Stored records
━━━━━━━━
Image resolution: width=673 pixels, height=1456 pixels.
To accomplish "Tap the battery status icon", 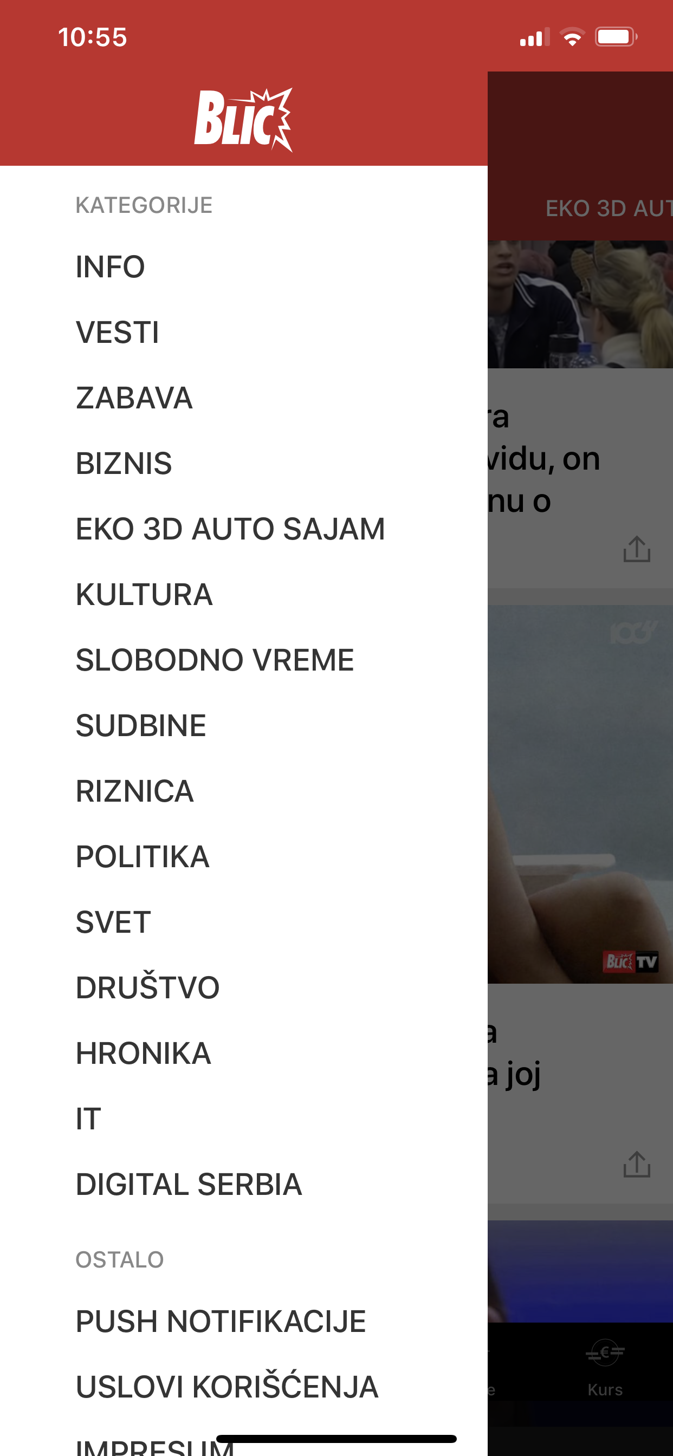I will [x=616, y=37].
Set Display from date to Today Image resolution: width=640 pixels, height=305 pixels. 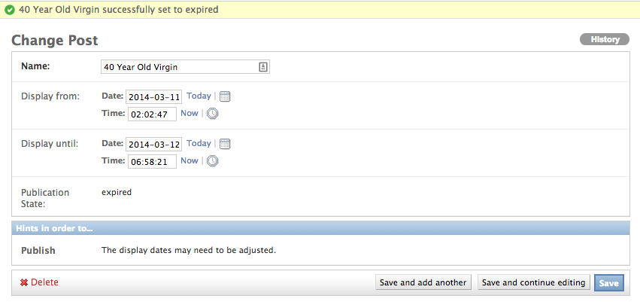click(199, 96)
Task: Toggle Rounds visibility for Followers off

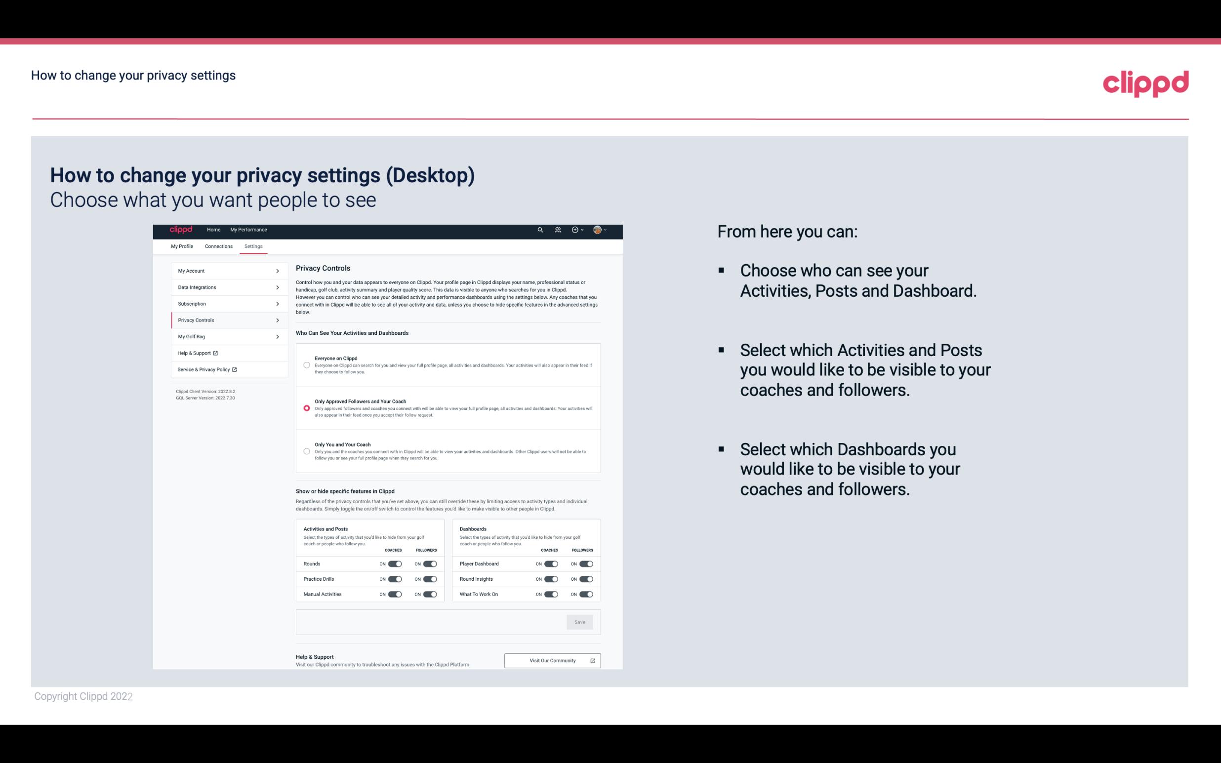Action: (431, 564)
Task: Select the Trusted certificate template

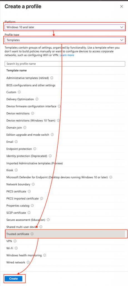Action: [x=65, y=234]
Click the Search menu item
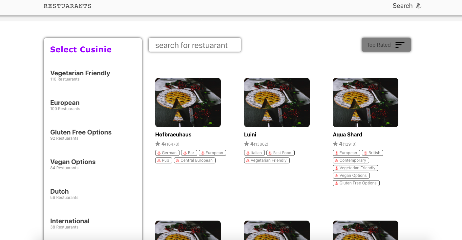This screenshot has width=462, height=240. (403, 6)
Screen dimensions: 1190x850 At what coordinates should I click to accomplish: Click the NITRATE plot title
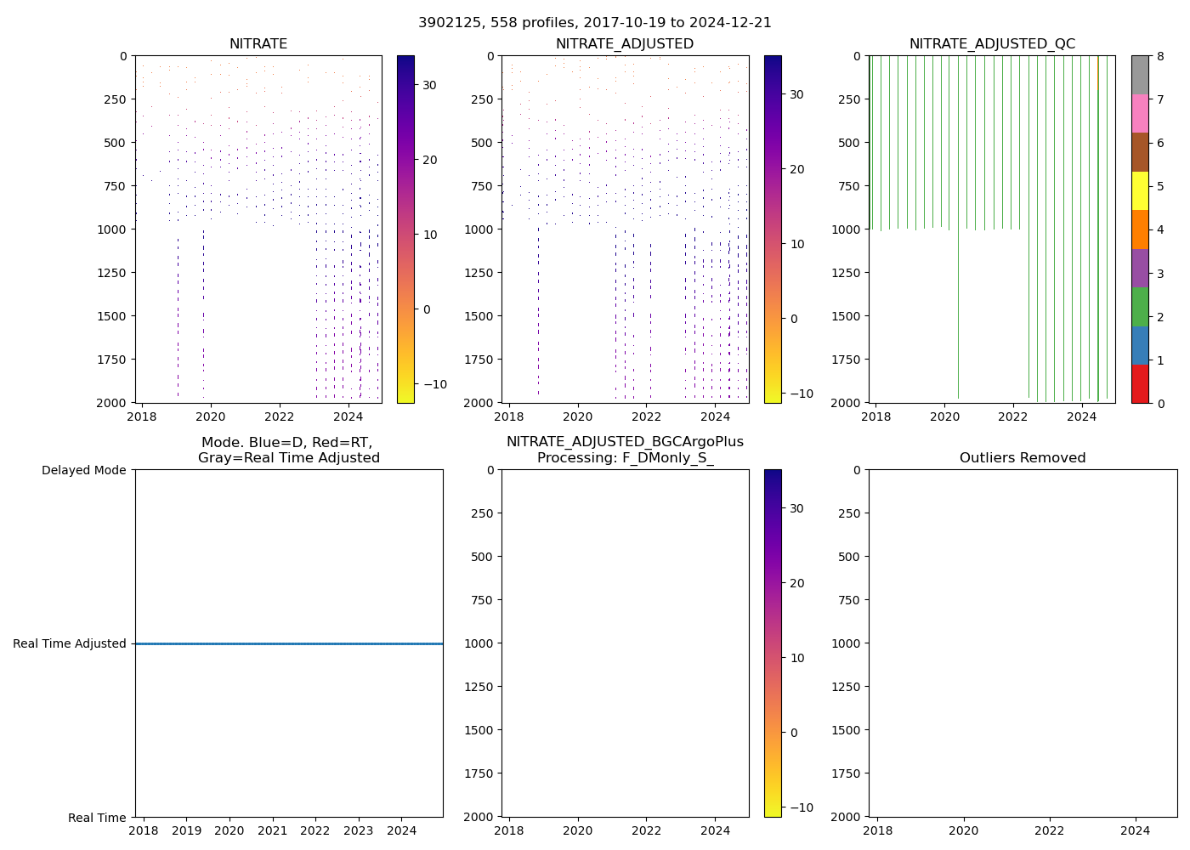[x=258, y=44]
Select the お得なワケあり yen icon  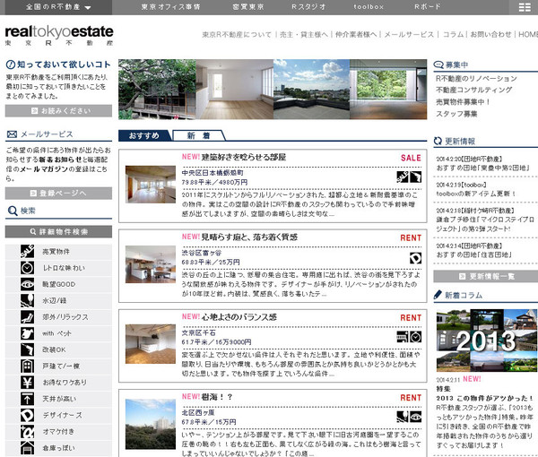(x=26, y=383)
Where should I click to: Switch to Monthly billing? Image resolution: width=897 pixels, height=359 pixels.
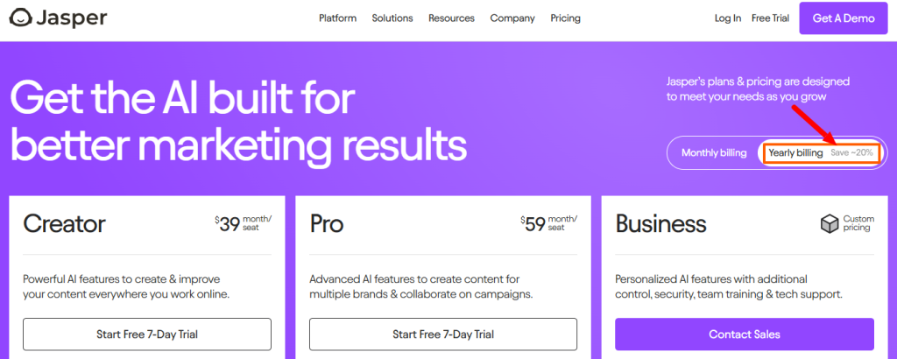(714, 152)
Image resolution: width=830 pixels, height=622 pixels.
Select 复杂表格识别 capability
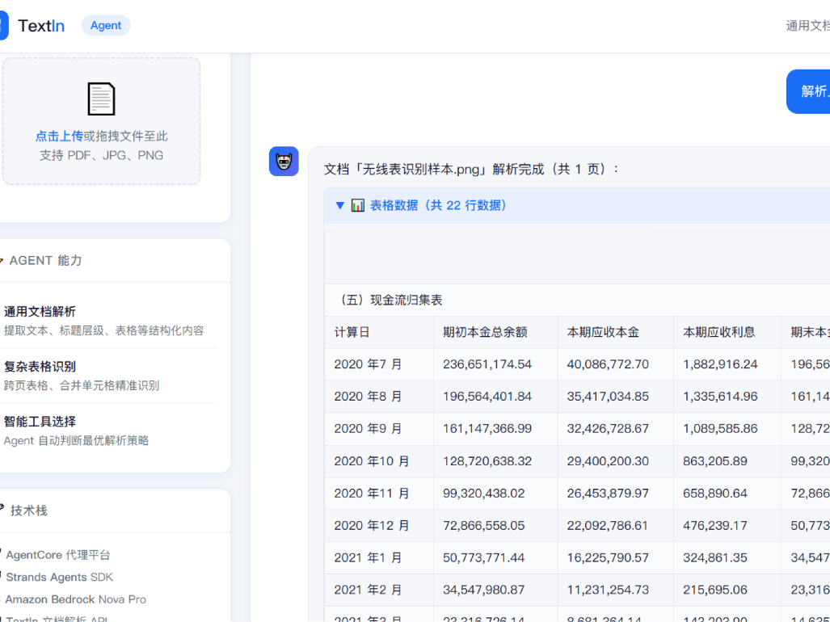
━━━━━━━━
> Goal of the exercise
The required output is every line from the one containing "Where should I" through the last line of the data above, restated exactly and without pictures.

> Answer box
Where should I click to: Switch to Monthly billing? Image resolution: width=897 pixels, height=359 pixels.
(714, 152)
Image resolution: width=830 pixels, height=622 pixels.
Select 复杂表格识别 capability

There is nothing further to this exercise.